Whatever you do, do it from the heart for the Lord and not for people. Colossians 3:23 (CEB)

I have grown up and grown old with Madonna, and I have always been fascinated by her ability to reinvent herself in world that, as a whole, is incredibly resistant to change.  I recently ran across a quote from an interview she did with Vanity Fair many moons ago, and Madonna said, “This is what my music is about…every time I accomplish something great, I feel like a special human being, but after a little while, I feel mediocre and uninteresting again, and I find I have to get past this again and again. My drive in life is from the horrible fear of being mediocre, and I have to prove to myself and to others that I am somebody.”  

Madonna’s work is not just about work; it’s about her. It’s about self-promotion, self-provision, self-fulfillment or self-justification.

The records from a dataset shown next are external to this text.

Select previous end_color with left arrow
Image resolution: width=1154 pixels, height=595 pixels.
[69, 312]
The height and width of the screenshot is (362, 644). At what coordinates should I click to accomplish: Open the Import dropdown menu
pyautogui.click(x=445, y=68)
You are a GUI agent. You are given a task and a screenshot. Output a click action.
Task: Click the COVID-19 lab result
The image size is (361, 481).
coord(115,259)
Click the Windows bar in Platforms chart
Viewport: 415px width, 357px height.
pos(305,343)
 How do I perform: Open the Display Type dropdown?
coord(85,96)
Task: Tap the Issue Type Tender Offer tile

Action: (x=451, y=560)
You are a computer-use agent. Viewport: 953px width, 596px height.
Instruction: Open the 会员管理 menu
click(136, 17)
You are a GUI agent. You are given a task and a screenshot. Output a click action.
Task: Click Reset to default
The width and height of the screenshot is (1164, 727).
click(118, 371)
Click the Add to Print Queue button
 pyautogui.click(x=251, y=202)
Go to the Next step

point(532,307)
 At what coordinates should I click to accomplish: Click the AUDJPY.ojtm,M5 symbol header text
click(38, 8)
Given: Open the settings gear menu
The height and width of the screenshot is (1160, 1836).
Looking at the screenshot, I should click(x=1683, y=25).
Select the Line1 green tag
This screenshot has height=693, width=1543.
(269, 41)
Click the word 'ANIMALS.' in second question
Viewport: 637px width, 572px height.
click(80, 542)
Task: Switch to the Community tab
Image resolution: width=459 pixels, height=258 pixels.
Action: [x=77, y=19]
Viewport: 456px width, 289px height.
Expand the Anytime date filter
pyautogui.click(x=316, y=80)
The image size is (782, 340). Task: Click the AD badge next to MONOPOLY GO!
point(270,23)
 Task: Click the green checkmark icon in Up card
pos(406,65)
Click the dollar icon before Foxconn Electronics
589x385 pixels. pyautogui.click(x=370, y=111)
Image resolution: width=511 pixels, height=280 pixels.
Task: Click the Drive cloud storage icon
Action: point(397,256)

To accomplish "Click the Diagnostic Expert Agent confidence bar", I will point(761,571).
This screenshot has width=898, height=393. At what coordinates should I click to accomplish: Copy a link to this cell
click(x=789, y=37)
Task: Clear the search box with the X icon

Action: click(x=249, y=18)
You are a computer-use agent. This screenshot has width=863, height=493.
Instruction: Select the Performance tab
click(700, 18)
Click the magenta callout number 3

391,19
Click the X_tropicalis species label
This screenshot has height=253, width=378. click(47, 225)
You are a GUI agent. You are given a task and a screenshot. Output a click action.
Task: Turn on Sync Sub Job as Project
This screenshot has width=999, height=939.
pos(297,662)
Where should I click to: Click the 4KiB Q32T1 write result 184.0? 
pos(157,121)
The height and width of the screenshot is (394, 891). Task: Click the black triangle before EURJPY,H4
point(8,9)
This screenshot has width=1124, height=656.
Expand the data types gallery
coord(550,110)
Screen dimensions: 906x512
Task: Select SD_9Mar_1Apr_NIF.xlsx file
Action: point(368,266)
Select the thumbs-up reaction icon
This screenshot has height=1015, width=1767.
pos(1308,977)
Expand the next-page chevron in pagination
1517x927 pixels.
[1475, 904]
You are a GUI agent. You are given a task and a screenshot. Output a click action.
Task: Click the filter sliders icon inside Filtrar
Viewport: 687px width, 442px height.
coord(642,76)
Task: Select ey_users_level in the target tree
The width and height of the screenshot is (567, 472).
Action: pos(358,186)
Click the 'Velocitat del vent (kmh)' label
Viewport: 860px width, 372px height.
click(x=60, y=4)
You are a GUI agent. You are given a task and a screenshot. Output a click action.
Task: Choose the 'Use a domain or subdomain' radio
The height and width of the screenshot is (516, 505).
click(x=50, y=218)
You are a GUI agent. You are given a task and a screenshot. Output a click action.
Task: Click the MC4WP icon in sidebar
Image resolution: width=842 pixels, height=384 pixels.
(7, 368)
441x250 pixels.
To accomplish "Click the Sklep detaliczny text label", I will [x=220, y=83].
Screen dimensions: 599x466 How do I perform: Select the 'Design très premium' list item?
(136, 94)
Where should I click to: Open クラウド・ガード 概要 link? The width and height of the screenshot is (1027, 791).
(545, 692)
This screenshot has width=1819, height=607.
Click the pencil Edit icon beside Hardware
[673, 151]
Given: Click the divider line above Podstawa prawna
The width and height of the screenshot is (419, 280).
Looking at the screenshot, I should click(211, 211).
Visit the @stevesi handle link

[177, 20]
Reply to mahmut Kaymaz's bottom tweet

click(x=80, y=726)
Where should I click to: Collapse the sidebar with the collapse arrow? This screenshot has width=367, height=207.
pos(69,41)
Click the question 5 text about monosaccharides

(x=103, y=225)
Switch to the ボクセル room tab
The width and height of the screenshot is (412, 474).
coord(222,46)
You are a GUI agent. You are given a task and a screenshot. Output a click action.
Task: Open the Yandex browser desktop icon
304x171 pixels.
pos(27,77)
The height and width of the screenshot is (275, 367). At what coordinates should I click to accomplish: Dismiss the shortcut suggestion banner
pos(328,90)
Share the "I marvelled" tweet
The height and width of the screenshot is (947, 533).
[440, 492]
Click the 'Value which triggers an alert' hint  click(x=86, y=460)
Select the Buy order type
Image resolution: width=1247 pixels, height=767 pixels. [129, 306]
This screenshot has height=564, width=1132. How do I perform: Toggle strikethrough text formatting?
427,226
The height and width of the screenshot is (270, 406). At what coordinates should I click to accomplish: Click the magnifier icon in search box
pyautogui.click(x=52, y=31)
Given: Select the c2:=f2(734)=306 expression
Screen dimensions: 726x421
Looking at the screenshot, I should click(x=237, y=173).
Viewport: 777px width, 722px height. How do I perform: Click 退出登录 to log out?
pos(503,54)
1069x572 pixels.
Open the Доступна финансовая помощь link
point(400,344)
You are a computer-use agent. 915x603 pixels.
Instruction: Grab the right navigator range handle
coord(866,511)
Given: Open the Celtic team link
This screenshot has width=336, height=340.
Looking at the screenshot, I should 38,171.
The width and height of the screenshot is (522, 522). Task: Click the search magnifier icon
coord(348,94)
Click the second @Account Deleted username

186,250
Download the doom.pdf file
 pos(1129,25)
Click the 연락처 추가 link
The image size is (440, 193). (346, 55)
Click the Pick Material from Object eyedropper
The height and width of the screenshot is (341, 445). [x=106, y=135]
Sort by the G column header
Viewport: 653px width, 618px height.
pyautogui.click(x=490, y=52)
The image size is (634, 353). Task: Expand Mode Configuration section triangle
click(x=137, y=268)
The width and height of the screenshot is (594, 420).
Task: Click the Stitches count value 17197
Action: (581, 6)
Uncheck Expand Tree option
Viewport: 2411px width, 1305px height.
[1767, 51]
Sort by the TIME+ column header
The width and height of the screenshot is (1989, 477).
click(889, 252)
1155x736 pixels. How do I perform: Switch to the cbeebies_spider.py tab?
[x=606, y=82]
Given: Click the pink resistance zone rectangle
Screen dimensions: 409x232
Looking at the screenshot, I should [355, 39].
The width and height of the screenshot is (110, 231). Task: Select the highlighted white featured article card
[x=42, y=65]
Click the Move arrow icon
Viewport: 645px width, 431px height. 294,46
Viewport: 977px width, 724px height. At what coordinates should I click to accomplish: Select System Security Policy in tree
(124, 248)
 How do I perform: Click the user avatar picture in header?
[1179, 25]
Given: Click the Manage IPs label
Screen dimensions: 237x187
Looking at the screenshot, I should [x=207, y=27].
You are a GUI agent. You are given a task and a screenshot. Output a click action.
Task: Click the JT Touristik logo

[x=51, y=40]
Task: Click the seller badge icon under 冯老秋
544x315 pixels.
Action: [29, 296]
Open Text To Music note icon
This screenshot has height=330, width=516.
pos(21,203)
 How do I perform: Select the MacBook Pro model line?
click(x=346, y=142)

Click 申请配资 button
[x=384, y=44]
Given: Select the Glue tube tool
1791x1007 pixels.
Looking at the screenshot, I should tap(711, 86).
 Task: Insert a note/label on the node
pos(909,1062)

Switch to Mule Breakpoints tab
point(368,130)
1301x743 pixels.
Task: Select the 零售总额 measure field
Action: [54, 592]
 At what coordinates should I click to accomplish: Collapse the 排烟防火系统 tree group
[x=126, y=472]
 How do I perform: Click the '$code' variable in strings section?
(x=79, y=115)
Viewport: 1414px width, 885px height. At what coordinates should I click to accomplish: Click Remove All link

And it makes me sad for her. She is looking for something that she will never find—at least not in any kind of permanent sense. Because she is leaning to her own efforts to give her something only God can provide.  The knowledge that we are special and unique and precious, not because of what we do but because of Whose we are.

It is a mistake that many of us are making at increasingly alarming rates.  We look to our work—be it as a student, a parent, a volunteer, a butcher, a baker or a candlestick maker—to give ourselves an identity and to justify our existence.  And because what we do, what we achieve, what position we hold will never be enough in itself to bring meaning to our lives, we can never get to the place we need to be. We over work. We are stressed. We are anxious. We are afraid.

And on the flip side, if our work means nothing, if it is just a means to an end, just a paycheck, just a way of paying the bills, then there is no meaning and no joy.

You would think you could look to Jesus for an answer here…except for the fact that there is no Biblical record of Jesus ever actually holding down a job. Seriously. We call him a carpenter, but there is no verse about Jesus building a house or a barn or even a hut. There’s certainly no record of him taking bids for jobs or building a house on spec.

He was a teacher and a doctor. He was a storyteller and a weather predictor.  He was a food distributor and a litigator. And some claim he was a bellhop because he was always taking people’s baggage.  Work for Jesus was indeed a gracious expression of creative energy in service to others.

That’s the work wisdom we can take from Jesus. Whatever you do, work at it with all your heart in service to the Lord. We can continue to be teachers and nurses and lawyers and social workers and ditch diggers and builders with the realization that our work has value, not because it contributes to our own wellbeing—but because we work for the wellbeing of others. Whether it’s making the streets safer, the bathrooms cleaner, the students smarter or the day better.

While we all have to pay the rent, put food on the table and keep our kids in clothes, we should never lose sight of the fact of Whose we are. If we do what we do to glorify God rather than to impress our neighbors, please our parents or boost our own egos, we stay on track to make a life and not just a living.